その時は、丁度、湾岸戦争の最中で、新聞やテレビなどと同じく、論壇誌もまた湾岸戦争一色であり、数々の知識人や外交評論家のなかでも、中西先生は、ひときわ切れ味の鋭い分析をジャーナリズムで展開されていました。
そうした状況で、中西先生にお会いしたのですが、先生がその会でいろいろな話をされていて、それで分かったのは、先生は当時のホワイトハウスや国務省のスタッフの何人かときわめて親しく、その関係でさまざまな情報を得ていたということです。
そうした特殊な情報をもとに、さらに日本の学者のなかでは他の追随を許さない外交史にかかわる学問的知識や軍事に関する造詣によって、中西先生はきわめて適確な事態の分析をされていました。
当時、中西先生のおっしゃった、湾岸戦争は、ブッシュ大統領のクーデターである、という説(要するに、湾岸戦争は大統領個人のきわめて強力なイニシアティブによって、スタッフや閣僚の反対を押し切って引き起こされたものであるということ)は、後に詳細な政策決定過程のプロセスが発表されると、まさしく正鵠を得たものであることがあきらかになりました。
中西先生の、そうしたバックボーンを見て、私はうちのめされました。
いくら、自分で多くの、内外の新聞を集めても、直接大統領の補佐官に話を聞ける中西先生に到底かなうわけがない。
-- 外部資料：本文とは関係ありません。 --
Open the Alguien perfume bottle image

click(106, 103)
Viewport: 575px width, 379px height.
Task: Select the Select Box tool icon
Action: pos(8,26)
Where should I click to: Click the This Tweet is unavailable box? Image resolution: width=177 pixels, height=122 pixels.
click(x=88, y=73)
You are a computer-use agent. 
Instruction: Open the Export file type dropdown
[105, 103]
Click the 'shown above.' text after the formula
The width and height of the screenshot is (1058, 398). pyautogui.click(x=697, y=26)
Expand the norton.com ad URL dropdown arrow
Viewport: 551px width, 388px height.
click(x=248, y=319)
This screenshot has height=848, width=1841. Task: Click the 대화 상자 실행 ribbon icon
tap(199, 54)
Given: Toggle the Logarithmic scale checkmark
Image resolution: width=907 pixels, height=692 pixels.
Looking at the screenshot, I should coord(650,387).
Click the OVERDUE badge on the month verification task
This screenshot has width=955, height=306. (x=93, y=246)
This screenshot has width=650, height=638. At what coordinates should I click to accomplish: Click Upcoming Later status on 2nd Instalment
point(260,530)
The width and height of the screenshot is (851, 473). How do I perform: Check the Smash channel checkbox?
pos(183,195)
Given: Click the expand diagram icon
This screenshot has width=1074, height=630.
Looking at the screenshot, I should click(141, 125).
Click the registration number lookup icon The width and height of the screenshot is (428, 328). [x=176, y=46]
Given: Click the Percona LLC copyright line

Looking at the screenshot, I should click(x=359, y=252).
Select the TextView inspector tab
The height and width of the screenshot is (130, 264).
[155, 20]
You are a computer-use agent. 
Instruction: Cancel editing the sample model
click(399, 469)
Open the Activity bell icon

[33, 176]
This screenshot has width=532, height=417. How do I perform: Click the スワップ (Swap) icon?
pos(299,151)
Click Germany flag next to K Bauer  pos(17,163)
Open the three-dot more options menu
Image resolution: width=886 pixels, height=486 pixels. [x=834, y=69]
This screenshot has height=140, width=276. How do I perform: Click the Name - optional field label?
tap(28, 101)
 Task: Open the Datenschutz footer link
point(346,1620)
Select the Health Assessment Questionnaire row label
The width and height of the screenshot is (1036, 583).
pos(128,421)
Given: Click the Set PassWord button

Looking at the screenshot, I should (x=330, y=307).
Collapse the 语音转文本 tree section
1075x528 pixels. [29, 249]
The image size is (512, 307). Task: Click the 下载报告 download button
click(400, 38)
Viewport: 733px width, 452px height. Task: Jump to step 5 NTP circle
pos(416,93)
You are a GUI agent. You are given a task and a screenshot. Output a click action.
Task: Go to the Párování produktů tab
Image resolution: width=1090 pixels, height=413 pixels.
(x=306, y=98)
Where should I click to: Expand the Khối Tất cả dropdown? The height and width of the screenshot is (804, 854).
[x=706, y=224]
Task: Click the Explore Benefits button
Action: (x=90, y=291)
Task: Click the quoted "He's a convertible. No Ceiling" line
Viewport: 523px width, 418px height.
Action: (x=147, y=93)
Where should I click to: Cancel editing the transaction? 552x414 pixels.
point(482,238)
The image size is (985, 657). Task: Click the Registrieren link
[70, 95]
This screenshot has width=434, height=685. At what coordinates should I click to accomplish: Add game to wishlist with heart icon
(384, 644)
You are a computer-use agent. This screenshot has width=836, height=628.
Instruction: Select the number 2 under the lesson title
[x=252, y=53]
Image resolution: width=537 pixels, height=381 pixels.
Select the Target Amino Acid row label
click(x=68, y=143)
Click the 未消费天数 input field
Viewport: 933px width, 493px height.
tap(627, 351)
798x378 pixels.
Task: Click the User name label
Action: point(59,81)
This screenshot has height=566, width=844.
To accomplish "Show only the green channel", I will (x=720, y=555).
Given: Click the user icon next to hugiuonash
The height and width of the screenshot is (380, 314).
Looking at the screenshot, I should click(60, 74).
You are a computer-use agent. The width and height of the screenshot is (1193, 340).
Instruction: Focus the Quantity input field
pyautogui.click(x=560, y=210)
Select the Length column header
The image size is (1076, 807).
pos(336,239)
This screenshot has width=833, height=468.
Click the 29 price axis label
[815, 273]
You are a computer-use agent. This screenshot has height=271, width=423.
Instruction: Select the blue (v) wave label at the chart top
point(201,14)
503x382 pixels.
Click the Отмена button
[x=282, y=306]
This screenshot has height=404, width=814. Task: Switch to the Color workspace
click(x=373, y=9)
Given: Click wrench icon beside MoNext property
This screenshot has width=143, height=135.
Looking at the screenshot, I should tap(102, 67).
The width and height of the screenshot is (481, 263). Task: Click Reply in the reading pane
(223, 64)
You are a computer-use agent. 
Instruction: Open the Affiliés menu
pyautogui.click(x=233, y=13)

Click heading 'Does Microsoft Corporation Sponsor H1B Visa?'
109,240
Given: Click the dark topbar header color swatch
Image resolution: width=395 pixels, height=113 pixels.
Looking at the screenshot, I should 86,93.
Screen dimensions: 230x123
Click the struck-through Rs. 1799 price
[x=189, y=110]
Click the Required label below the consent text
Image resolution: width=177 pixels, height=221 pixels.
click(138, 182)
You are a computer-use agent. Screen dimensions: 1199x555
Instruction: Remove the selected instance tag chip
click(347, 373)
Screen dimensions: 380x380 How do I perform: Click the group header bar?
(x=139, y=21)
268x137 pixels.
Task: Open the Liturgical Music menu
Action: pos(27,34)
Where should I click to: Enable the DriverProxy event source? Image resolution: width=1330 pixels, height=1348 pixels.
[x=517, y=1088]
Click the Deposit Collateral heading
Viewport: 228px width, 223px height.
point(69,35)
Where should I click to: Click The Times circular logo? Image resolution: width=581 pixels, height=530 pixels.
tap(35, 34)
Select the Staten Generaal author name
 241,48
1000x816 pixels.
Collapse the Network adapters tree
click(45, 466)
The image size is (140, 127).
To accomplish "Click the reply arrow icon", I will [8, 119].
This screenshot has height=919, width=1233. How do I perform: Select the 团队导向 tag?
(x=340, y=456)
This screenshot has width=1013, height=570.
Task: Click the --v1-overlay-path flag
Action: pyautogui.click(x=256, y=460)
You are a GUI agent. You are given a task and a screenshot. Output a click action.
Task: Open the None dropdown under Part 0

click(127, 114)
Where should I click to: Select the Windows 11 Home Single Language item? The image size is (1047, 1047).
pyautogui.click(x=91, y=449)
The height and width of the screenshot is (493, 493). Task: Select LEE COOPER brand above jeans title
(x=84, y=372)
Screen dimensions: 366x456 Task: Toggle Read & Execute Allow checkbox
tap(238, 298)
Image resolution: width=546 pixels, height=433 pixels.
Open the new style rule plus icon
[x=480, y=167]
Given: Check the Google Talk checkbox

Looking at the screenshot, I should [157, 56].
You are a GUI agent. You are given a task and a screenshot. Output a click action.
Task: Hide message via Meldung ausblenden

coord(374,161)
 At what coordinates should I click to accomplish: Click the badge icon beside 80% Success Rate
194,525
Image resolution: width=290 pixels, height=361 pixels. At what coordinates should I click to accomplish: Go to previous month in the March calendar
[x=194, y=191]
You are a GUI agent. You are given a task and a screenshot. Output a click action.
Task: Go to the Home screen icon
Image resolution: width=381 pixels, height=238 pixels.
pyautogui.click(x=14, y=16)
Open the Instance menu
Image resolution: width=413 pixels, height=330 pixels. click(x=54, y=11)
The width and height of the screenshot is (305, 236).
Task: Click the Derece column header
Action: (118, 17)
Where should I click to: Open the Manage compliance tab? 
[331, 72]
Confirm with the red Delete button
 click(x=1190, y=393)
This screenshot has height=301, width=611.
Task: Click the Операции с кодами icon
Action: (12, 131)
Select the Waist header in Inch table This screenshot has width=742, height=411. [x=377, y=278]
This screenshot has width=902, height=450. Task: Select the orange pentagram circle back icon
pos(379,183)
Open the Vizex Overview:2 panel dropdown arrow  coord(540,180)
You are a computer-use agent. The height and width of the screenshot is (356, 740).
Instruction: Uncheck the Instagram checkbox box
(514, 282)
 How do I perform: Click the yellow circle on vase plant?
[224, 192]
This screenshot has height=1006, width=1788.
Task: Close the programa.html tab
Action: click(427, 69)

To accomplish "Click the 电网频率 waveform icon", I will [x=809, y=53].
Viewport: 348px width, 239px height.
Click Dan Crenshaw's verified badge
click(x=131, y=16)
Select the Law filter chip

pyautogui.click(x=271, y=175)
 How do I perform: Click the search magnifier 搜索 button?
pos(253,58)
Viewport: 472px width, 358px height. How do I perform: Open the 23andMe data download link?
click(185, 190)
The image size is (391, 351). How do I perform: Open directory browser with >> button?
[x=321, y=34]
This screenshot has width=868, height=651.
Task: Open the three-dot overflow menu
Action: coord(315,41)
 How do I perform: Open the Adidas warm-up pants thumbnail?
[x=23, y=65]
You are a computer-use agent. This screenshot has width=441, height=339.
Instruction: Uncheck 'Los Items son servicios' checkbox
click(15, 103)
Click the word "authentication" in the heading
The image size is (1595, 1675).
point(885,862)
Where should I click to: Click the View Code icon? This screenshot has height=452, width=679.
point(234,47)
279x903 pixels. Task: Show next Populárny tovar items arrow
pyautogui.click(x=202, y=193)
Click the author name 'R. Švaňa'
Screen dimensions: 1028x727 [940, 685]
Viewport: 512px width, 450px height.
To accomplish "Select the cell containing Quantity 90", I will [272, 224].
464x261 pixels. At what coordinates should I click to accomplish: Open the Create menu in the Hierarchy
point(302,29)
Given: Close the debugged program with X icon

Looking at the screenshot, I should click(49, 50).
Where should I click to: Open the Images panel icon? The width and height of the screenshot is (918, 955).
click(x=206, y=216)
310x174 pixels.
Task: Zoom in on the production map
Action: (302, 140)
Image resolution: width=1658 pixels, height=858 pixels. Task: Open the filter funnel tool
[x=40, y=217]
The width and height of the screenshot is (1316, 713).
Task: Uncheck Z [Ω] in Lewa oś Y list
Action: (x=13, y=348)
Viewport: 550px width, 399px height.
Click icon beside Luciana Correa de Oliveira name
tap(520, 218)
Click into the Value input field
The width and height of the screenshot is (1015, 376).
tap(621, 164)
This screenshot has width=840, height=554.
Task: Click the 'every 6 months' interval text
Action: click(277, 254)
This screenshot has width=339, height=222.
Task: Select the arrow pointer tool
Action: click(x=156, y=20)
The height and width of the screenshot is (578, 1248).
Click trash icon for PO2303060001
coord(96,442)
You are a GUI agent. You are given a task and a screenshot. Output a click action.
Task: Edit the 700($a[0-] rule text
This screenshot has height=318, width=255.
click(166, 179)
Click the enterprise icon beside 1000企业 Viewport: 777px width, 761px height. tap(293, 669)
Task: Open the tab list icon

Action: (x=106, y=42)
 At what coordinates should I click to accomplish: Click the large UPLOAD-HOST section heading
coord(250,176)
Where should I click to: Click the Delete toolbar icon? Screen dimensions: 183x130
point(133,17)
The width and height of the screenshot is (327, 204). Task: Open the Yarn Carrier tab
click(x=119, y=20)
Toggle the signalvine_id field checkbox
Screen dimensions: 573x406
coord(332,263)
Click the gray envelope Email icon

さらには、情報を分析する背景、つまりは知的な蓄積についても自分はかなうわけがない。
その、当然の事実に直面したのです。
無論、戦争を発動したブッシュ大統領の意志や動向も大事でしょう。しかし、それと同様に、フセイン大統領もまたもう一方の主役である。そこにイギリスやフランスといった大国もからんできます。